Harris, who is widely seen as a likely 2020 Democratic presidential contender, is proposing legislation that would offer $6,000 to families earning under $100,000 a year, and $3,000 a year for single filers earning under $50,000.
The twist on Harris’ proposal is that the money could be accessed either at the end of the year, or in monthly chunks of up to $500 a month. Harris’ office cited a survey that said a majority of Americans don’t have enough cash on hand to cover an unexpected expense like a rent increase or a medical bill.
“Americans are working harder than ever but stagnant wages mean they can’t keep up with cost of living increases,” Harris said in a statement. “We should put money back into the pockets of American families to address rising costs of childcare, housing, tuition, and other expenses. Our tax code should reflect our values and instead of more tax breaks for the top 1 percent and corporations, we should be lifting up millions of American families.”
Harris’ proposal is an example of the balance Democrats will have to find in proposing countermeasures to Trump’s tax cuts, which are unpopular with Democrats but are seen by Republicans as the impetus behind the healthy state of the U.S. economy. Trump has repeatedly warned voters that Democrats want to raise taxes ahead of the November midterms and reverse the gains in the economy under his presidency.

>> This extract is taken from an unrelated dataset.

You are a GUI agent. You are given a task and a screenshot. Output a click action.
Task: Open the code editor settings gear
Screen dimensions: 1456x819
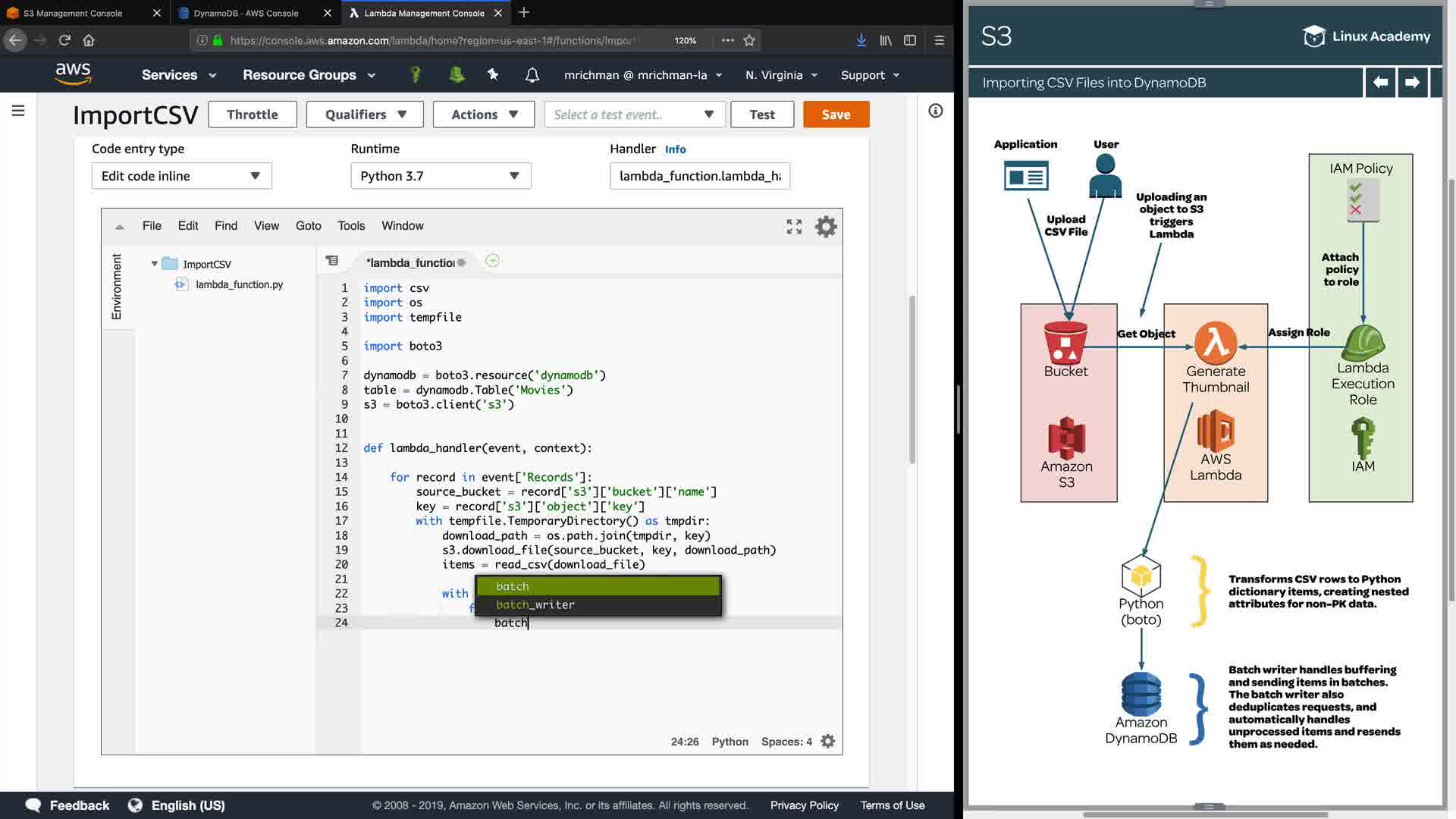(825, 226)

“They would’ve done things with taxes that would’ve been a disaster,” he said in an interview on Fox Business' “Trish Regan Primetime” this week. “Raised taxes, they were all going to raise taxes.”
It is unclear how much the credit would cost and how it would be funded. Harris’ office did not immediately respond to a request for comment from Fox News.
The Atlantic, which first reported on Harris' plan, estimated it would cost approximately $200 billion a year, while Politico reported that it would be financed by repealing the parts of the Trump tax cuts that benefit those earning more than $100,000, as well as a new bank tax on institutions with more than $50 million in assets. The outlet also noted that it would increase the number of Americans who are effectively excused from paying income taxes, currently around 44 percent.
The bill would likely be dead on arrival in the House and Senate in its current makeup -- where Republicans control both chambers and would be extremely unlikely to support such proposals, and would argue that such a move would hurt the gains in the U.S. economy. However, the bill could form a platform for Democrats indicating how they intend to govern should they take control of Congress and the White House.